_Task statement_
The word "computer" occurs in some of the lines below; copy each of those lines.

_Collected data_
================================
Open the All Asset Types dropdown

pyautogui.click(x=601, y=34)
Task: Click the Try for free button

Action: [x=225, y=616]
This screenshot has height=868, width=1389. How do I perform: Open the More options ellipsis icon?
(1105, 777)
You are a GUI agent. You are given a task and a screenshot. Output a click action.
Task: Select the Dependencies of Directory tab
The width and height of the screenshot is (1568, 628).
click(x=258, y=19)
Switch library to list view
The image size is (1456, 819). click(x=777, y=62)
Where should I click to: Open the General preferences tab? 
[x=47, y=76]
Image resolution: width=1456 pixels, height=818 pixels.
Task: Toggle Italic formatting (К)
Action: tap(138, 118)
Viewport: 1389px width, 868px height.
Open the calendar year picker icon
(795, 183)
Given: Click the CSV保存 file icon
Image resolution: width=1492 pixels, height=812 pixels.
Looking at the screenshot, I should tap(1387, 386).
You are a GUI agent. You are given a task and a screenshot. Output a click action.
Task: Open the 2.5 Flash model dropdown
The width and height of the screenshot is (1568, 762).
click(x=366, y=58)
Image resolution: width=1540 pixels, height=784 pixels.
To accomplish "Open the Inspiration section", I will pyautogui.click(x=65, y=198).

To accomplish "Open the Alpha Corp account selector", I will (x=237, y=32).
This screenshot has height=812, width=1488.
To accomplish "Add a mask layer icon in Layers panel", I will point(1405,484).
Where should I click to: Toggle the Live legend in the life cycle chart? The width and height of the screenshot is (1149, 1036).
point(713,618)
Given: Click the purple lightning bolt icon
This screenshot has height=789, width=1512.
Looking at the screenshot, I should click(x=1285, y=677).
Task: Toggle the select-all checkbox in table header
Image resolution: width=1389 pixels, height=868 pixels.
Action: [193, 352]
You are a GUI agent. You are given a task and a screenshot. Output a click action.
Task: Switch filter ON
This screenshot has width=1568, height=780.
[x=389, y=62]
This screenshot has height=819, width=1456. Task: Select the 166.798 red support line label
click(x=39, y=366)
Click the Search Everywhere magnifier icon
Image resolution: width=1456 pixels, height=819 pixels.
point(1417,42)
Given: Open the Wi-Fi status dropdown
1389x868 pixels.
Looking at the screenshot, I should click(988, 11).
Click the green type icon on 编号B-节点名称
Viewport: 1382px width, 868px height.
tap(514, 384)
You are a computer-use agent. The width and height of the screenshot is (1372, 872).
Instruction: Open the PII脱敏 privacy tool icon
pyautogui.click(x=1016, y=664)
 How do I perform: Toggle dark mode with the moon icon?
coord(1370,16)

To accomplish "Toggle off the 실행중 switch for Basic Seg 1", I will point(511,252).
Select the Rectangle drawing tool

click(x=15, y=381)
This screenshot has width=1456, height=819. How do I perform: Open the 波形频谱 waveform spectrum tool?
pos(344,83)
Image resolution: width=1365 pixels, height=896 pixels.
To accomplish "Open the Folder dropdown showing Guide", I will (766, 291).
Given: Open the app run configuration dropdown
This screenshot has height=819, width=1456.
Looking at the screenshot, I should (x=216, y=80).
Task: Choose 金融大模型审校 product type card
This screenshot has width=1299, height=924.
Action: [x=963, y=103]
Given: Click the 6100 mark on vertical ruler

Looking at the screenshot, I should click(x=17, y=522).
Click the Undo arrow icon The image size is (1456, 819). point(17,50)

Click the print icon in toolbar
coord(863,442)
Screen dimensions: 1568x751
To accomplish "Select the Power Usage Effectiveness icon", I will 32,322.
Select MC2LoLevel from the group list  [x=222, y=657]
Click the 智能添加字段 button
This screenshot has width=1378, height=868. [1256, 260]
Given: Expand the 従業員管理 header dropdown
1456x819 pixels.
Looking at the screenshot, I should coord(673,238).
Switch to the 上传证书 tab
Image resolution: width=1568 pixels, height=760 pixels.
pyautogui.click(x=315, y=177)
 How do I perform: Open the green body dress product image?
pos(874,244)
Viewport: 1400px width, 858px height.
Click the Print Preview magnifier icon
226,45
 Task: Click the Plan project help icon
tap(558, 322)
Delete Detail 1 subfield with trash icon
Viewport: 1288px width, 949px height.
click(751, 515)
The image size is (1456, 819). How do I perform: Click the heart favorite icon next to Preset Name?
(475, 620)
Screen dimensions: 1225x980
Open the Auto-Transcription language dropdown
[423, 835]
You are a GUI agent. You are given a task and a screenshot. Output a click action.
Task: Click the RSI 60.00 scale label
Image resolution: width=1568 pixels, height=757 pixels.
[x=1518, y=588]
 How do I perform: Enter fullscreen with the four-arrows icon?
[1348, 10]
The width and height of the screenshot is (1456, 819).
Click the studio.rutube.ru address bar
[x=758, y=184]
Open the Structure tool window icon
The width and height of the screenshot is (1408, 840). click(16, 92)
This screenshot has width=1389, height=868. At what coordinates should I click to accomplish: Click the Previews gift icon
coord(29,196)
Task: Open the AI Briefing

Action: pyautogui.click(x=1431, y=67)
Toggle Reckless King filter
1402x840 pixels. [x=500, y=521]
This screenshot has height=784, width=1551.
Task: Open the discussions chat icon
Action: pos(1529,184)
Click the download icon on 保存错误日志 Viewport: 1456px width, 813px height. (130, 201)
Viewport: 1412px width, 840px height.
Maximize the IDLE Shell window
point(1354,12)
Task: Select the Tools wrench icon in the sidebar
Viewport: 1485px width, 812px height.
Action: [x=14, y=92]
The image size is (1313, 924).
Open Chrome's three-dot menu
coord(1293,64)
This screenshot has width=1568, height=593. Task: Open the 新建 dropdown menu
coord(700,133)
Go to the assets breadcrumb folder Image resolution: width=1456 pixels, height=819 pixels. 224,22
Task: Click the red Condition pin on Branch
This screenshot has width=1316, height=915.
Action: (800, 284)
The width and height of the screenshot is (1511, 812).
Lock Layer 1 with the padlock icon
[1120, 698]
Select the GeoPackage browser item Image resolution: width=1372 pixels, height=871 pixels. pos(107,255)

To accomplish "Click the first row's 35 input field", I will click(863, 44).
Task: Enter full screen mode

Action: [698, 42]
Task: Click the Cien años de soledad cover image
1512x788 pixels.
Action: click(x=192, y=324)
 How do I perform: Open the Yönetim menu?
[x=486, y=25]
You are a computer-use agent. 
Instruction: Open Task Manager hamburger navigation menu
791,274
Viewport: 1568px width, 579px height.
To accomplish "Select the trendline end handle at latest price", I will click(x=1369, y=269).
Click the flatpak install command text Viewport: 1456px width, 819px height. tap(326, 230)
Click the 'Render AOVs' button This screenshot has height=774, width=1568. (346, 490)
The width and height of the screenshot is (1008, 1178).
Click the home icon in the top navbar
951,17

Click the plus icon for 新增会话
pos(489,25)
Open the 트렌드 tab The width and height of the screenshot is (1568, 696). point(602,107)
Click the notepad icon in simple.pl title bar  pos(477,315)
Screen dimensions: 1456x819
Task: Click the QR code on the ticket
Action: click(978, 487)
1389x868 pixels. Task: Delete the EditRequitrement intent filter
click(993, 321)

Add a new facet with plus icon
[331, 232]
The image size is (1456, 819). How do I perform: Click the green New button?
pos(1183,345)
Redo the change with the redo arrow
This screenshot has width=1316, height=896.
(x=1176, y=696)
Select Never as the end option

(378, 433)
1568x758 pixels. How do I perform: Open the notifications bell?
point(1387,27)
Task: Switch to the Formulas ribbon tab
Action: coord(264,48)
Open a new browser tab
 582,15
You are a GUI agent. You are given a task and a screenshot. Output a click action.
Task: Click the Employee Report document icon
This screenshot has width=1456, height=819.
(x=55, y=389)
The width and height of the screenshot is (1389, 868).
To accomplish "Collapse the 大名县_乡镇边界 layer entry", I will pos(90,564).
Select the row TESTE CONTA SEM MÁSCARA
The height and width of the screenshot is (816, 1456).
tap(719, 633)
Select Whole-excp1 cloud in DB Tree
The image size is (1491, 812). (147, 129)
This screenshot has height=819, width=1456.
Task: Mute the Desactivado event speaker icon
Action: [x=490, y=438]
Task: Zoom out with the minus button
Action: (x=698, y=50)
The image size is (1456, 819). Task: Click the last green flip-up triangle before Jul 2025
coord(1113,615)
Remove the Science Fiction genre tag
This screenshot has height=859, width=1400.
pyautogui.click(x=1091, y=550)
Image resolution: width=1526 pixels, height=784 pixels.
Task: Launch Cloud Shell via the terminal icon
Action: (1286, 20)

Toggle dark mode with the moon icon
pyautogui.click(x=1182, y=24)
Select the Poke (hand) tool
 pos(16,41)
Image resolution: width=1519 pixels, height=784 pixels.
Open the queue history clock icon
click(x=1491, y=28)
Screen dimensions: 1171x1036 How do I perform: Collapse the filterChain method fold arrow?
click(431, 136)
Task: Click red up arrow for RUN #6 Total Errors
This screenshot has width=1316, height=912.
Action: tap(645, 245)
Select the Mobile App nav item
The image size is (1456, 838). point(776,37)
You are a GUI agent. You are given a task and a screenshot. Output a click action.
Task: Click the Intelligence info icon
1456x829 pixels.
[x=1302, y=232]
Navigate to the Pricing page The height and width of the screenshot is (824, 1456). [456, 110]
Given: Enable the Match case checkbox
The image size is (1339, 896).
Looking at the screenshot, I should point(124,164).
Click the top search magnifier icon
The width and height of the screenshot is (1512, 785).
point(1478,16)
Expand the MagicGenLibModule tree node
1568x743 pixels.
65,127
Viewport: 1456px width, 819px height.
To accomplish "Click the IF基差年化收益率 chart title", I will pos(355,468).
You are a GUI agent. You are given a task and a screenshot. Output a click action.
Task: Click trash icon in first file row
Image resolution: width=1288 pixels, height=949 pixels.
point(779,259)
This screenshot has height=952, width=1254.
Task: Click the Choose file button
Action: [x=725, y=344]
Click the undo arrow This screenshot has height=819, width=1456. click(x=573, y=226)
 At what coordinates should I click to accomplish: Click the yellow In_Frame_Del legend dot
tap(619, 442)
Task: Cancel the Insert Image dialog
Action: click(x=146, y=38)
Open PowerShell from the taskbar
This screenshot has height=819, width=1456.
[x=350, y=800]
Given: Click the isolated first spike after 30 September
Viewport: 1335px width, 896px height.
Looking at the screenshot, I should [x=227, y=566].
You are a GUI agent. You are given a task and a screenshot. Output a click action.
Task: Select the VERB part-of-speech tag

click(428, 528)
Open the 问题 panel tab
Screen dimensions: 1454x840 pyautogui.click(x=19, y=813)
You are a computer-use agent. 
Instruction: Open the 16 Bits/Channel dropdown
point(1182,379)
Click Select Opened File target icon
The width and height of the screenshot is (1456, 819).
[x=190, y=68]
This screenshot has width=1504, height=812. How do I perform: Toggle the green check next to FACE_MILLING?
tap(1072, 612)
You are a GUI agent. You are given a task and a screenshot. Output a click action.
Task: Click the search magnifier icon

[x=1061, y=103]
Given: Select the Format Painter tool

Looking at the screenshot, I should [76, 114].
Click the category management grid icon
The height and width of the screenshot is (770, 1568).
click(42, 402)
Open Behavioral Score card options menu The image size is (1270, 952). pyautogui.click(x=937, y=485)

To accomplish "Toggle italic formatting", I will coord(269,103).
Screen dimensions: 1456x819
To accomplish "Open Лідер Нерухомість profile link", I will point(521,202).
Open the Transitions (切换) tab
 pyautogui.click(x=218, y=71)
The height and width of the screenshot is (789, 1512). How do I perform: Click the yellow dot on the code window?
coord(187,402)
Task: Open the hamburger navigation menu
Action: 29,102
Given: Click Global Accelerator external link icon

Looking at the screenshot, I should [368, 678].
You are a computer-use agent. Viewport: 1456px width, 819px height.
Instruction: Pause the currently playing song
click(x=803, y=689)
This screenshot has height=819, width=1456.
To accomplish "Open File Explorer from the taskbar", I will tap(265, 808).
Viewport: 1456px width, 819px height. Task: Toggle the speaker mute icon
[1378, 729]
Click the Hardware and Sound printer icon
================================
_Result for this task_
You are a computer-use agent. The width and height of the screenshot is (1372, 872).
You are a computer-use agent. 
You are a computer-use agent. 
You are a computer-use agent. Viewport: 1456px width, 819px height.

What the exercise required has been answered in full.